EXERCISE OBJECTIVE: Revise the records below so that each instance of "Screen dimensions" reads "Display size" and all other text stays the same.

Entries taken from a collection:
★ ★ ★ ★

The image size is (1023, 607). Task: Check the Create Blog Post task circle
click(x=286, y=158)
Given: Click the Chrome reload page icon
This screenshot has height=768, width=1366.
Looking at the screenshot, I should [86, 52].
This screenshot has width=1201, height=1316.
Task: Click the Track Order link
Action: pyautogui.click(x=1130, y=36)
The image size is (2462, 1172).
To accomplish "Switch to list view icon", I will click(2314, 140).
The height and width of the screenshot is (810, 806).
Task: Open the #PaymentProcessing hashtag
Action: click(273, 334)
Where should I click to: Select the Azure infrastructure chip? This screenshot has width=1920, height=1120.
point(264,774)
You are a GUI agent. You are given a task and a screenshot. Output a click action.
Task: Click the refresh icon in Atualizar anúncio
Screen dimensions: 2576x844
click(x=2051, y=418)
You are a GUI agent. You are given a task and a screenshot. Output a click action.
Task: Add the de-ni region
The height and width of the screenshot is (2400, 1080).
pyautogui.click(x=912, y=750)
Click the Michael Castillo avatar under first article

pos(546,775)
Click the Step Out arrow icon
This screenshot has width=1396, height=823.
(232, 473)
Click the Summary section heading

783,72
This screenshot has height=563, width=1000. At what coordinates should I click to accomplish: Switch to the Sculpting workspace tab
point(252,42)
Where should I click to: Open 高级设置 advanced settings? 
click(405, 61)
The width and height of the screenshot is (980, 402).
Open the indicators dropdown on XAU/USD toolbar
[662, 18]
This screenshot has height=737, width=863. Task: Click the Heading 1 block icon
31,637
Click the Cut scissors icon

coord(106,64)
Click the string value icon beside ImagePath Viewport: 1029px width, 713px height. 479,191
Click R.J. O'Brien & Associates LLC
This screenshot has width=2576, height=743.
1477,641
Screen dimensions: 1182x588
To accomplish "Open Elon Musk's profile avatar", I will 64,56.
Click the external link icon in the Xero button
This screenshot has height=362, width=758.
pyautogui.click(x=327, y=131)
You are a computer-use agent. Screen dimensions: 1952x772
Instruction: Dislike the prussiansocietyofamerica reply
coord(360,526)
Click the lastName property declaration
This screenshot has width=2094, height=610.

★ ★ ★ ★

ANSWER:
The image size is (1023, 607). Task: Check the Create Blog Post task circle
click(x=286, y=158)
Given: Click the Chrome reload page icon
This screenshot has height=768, width=1366.
Looking at the screenshot, I should [86, 52].
This screenshot has width=1201, height=1316.
Task: Click the Track Order link
Action: pyautogui.click(x=1130, y=36)
The image size is (2462, 1172).
To accomplish "Switch to list view icon", I will click(2314, 140).
The height and width of the screenshot is (810, 806).
Task: Open the #PaymentProcessing hashtag
Action: click(273, 334)
Where should I click to: Select the Azure infrastructure chip? This screenshot has width=1920, height=1120.
point(264,774)
You are a GUI agent. You are given a task and a screenshot. Output a click action.
Task: Click the refresh icon in Atualizar anúncio
Display size: 2576x844
click(x=2051, y=418)
You are a GUI agent. You are given a task and a screenshot. Output a click action.
Task: Add the de-ni region
The height and width of the screenshot is (2400, 1080).
pyautogui.click(x=912, y=750)
Click the Michael Castillo avatar under first article

pos(546,775)
Click the Step Out arrow icon
This screenshot has width=1396, height=823.
(232, 473)
Click the Summary section heading

783,72
This screenshot has height=563, width=1000. At what coordinates should I click to accomplish: Switch to the Sculpting workspace tab
point(252,42)
Where should I click to: Open 高级设置 advanced settings? 
click(405, 61)
The width and height of the screenshot is (980, 402).
Open the indicators dropdown on XAU/USD toolbar
[662, 18]
This screenshot has height=737, width=863. Task: Click the Heading 1 block icon
31,637
Click the Cut scissors icon

coord(106,64)
Click the string value icon beside ImagePath Viewport: 1029px width, 713px height. 479,191
Click R.J. O'Brien & Associates LLC
This screenshot has width=2576, height=743.
1477,641
Display size: 1182x588
To accomplish "Open Elon Musk's profile avatar", I will 64,56.
Click the external link icon in the Xero button
This screenshot has height=362, width=758.
pyautogui.click(x=327, y=131)
You are a computer-use agent. Display size: 1952x772
Instruction: Dislike the prussiansocietyofamerica reply
coord(360,526)
Click the lastName property declaration
This screenshot has width=2094, height=610.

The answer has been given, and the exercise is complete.